A bill that would allow teens to work more hours during the school year drew some criticism Wednesday from groups that saw the move as a rollback of Maine’s child labor laws.
The bill, filed by Sen. Debra Plowman, R-Hampden, was supported by industry groups including the Maine Restaurant Association and the Maine Innkeepers Association during a public hearing Wednesday in front of the Labor, Commerce, Research and Economic Development Committee.
“Here’s the bottom line: Maine is considerably more restrictive than anybody else in New England. Not just a little bit, a lot,” said Dick Grotton of the restaurant group. “We’re just trying not to be the bottom rung of the ladder. The next up is Connecticut — they restrict hours of work per day to six rather than four, [let students] work until 11 p.m. rather than 10, 32 hours a week, not 20.”

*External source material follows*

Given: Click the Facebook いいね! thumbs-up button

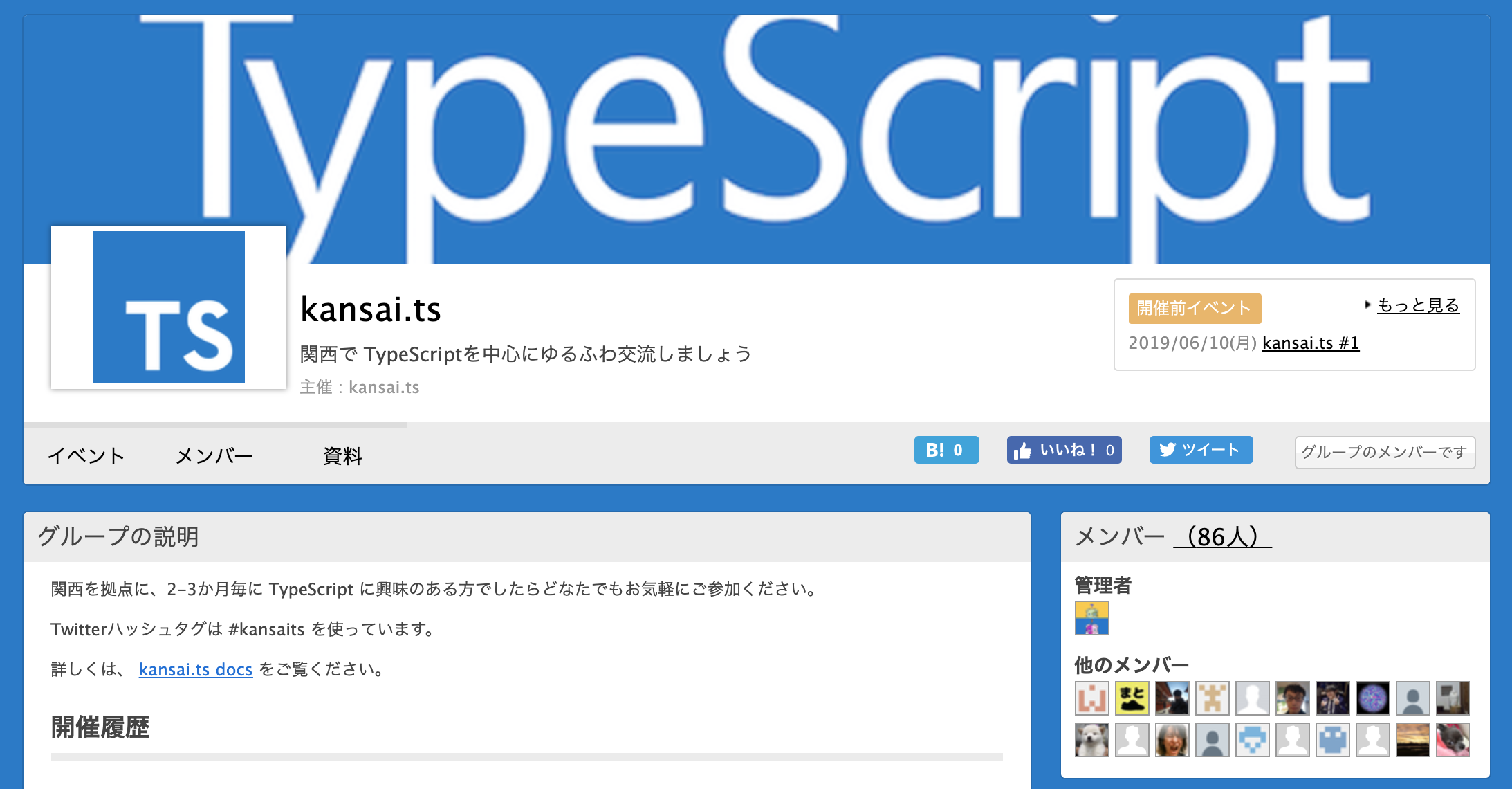Looking at the screenshot, I should point(1063,450).
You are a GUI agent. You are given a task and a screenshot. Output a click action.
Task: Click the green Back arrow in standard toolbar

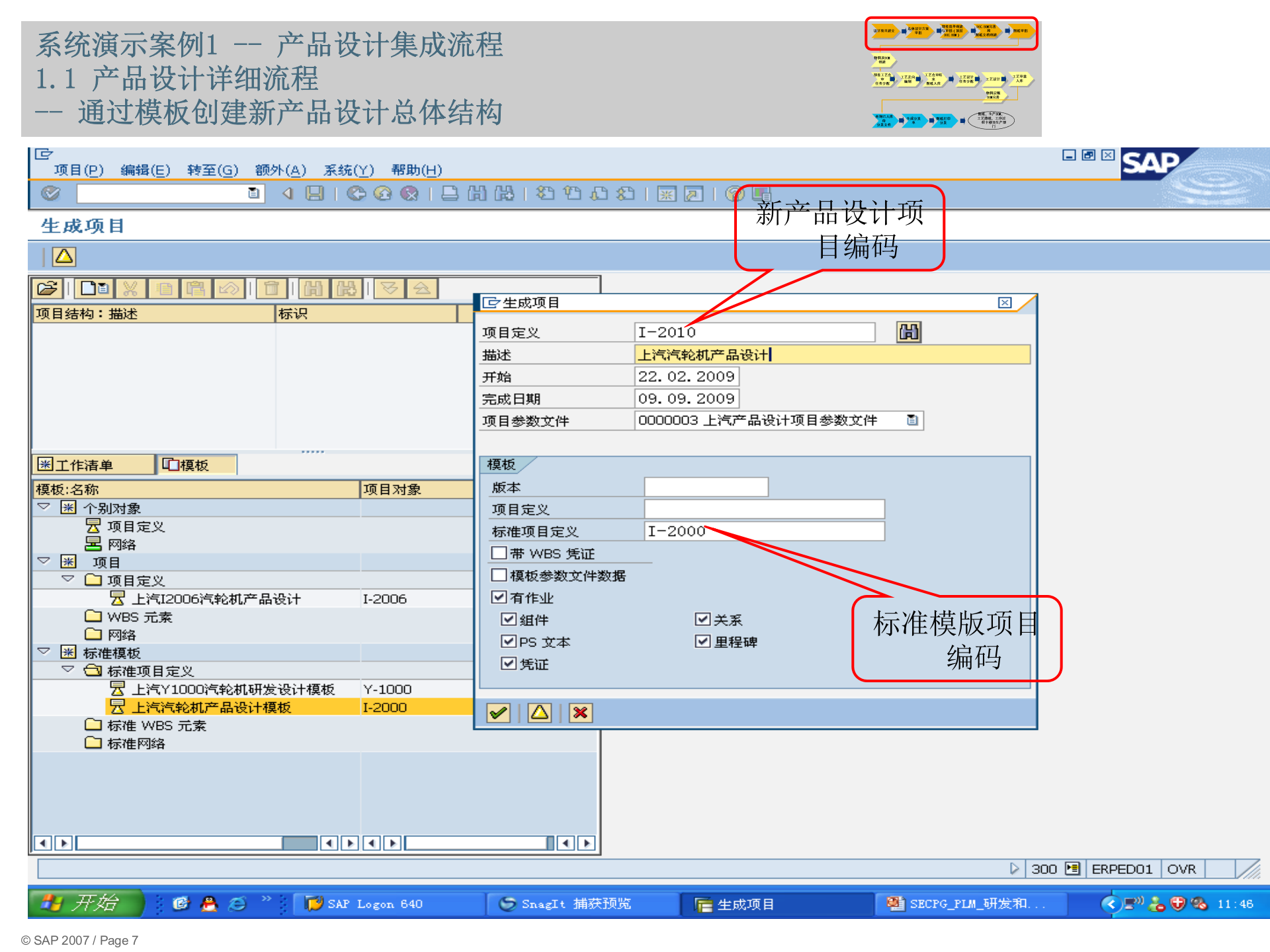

Grotton said officials with Gov. Paul LePage’s administration have spoken with various industries, asking for examples of state laws they felt were stifling business. This was one of the issues, he said.
During the summer, when school isn’t in session, 16- and 17-year-olds can work 50 hours a week, which is the most liberal policy in New England. But during the school year their hours are restricted. An employer can allow them to work only four hours in the day, and only until 10 p.m. on a day that is followed by a school day. The total hours they can work for an employer is 20 during the week.
During weeks in which school is not in session for five days, some additional hours are allowed. And students, if they choose, can work beyond the limits by working for multiple employers.
Plowman’s bill would allow employers to have teens work six hours a day, as late as 11 p.m., for a total of 32 hours a week. Plowman’s bill was amended ahead of the hearing from an entire scrapping of existing laws to the increase in weekly hours, daily hours and nightly quitting time.
Plowman could not be reached for comment.
“There’s no attempt here to go back to any type of draconian situations; it’s totally up to them to take the jobs that fit their schedule,” said Greg Dugal, executive director of the innkeepers group. “I think it’s important we look at things and try to make them work for everybody.”
Groups opposing the law included the Maine AFL-CIO and the Maine Women’s Lobby.
“Our big concern is that we understand that the child labor laws and protections are there for a very good reason, to ensure that our young people are succeeding in school,” said Laura Harper, director of public policy for the Maine Women’s Lobby. “We feel that the existing protections help students strike a healthy balance and are a healthy entry point into the work force.”
Both Grotton and Dugal said the single biggest problem was the cap of four hours a day.
Generally, the dinner hours run from about 5 to 10 p.m., said Dugal.
“Four hours is so restrictive that they can’t work from the dinner hour through the evening,” said Grotton. “You can’t have someone come in at 5 and leave at 10.”
“We’re not hiring a lot of 16- and 17-year-olds for this reason,” said Dugal. “We would like to, and they would like to work the shifts.”
And, he added, things generally wind down by about 11 p.m. — which is the new proposed end time for teens on school nights.
Matt Schlobohm, executive director of the AFL-CIO, said he believed the current law struck the appropriate balance between allowing teens to work and earn money, gain experience from employment and do well in school. He worried that increasing hours would undermine workplace safety for teens and would harm their education as well.
“We all recognize in this economy that a good education is of utmost importance if people want to achieve economic security,” said Schlobohm.
According to Grotton, Vermont and New Hampshire have no daily cap on hours worked by teens, nor does federal law. Massachusetts and Rhode Island allow up to nine hours a day. Likewise, federal law, New Hampshire and Vermont don’t have a limit on how late teens can work; Massachusetts is set at 10 and Rhode Island at 11:30. As for hours per week, federal law and Vermont have no limit, Massachusetts and Rhode Island are at 48 and New Hampshire is at 30.
Harper and Schlobohm said they were concerned that teens would be pressured to work more hours than they wanted by employers. If they were unwilling to work the extra hours, they likely would find themselves unemployed, they said.
Both groups opposing and supporting the law change were surprised that the Maine Department of Labor testified in favor of the bill. In the past, under other administrations, the department had been an advocate of the current system, even noting in brochures that teens who work more than 20 hours a week may not do as well in school as their counterparts who work less, Harper said.
Dugal said he was “shocked,” as the department always had opposed any proposed changes.
“I didn’t expect it,” said Dugal.
Harper said she was “deeply disturbed” by the department’s testimony.
“We have a Department of Labor that has historically protected this law,” said Harper. “It sends a very troubling signal to all of us who advocate for kids, for families, for a fair economy, when we see the department reverse its position so dramatically.”